Exercise 3: Cross-language similarity
What to do:
- In the Similarity Calculator, select bge-m3 as your embedding model (a multilingual model)
- Compare:
- Text A: "The weather is nice today"
- Text B: "Il fait beau aujourd'hui" (French equivalent)
- Record the cosine similarity score
- Now switch to nomic-embed-text (primarily English) and run the same comparison
- Record the second score and compare
What you'll discover:
With bge-m3 (multilingual), the English and French sentences will have high similarity (typically 0.75-0.90) because the model was trained on parallel text across languages and learned that these sentences mean the same thing.
With nomic-embed-text (English-focused), the similarity will be noticeably lower because the model has less training signal to align French and English representations.
Try more pairs:
- "Good morning" vs "Bonjour" (greeting concept)
- "Machine learning is transforming industry" vs "L'apprentissage automatique transforme l'industrie"
- Try a language more distant from English — German, Chinese, Arabic — and see if the gap widens
Why this matters:
Multilingual embedding models are the foundation of cross-language search. A user searching in French can find relevant English documents — not through translation, but because the model maps both languages into a shared semantic space. This is how multilingual RAG systems work.
Exercise 4: Model comparison
What to do:
- Go to the Model Comparison tab in the Embeddings page
- Enter the text: "Artificial intelligence is changing how we work and live"
- Select two models: nomic-embed-text and mxbai-embed-large
- Run the embedding and compare:
- Dimensions: How many numbers does each model produce?
- L2 norm: How "long" is each vector?
- Sparsity: What percentage of dimensions are near zero?
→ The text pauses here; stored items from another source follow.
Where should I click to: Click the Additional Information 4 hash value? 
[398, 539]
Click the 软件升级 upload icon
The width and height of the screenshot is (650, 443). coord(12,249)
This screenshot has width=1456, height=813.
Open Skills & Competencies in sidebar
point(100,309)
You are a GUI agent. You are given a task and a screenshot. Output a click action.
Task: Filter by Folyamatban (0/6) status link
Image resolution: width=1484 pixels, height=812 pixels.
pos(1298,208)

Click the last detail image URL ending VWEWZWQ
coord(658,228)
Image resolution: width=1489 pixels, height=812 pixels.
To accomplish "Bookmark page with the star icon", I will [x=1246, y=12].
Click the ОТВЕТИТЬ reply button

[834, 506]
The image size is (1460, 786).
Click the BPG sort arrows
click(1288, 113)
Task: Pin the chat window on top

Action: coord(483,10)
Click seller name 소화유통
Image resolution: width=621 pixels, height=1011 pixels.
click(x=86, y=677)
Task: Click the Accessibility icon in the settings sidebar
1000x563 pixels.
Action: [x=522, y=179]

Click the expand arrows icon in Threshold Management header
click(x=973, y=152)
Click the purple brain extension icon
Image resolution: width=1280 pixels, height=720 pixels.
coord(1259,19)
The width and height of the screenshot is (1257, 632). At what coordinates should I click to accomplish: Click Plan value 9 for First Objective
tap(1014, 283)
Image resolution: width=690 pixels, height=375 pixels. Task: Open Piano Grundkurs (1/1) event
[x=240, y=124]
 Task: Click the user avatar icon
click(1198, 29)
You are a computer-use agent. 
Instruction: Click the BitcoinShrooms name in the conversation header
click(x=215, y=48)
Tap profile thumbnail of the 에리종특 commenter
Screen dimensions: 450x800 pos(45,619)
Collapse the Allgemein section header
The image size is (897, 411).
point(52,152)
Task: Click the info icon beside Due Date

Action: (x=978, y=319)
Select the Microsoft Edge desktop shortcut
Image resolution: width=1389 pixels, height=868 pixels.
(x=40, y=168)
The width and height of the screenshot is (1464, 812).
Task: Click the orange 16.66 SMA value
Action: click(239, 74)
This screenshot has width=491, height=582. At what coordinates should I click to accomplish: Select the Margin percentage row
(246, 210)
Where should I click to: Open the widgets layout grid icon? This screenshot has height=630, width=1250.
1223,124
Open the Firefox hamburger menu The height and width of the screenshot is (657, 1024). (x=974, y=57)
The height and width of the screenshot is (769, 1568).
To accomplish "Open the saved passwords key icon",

- Inference time: How long did each model take?
What to observe:
| Metric | What it tells you |
|---|---|
| Dimensions | Higher dimensions can capture more nuance, but cost more storage and computation |
| L2 norm | Some models normalize vectors (L2 norm ≈ 1.0), others don't. Normalized vectors make cosine similarity equivalent to dot product. |
| Sparsity | Low sparsity means most dimensions carry signal. High sparsity could indicate the model is "wasting" capacity. |
| Inference time | Larger models take longer. For real-time search, speed matters. |
Discussion:
- Is a 1024-dimension embedding "better" than a 768-dimension one?
- If you were building a search system over 10 million documents, would you prefer fewer dimensions (faster) or more dimensions (potentially more accurate)?
- Does the inference time difference matter for batch processing vs real-time queries?
Key Takeaways
- Embeddings are dense vectors that encode the meaning of text in a format computers can compare mathematically.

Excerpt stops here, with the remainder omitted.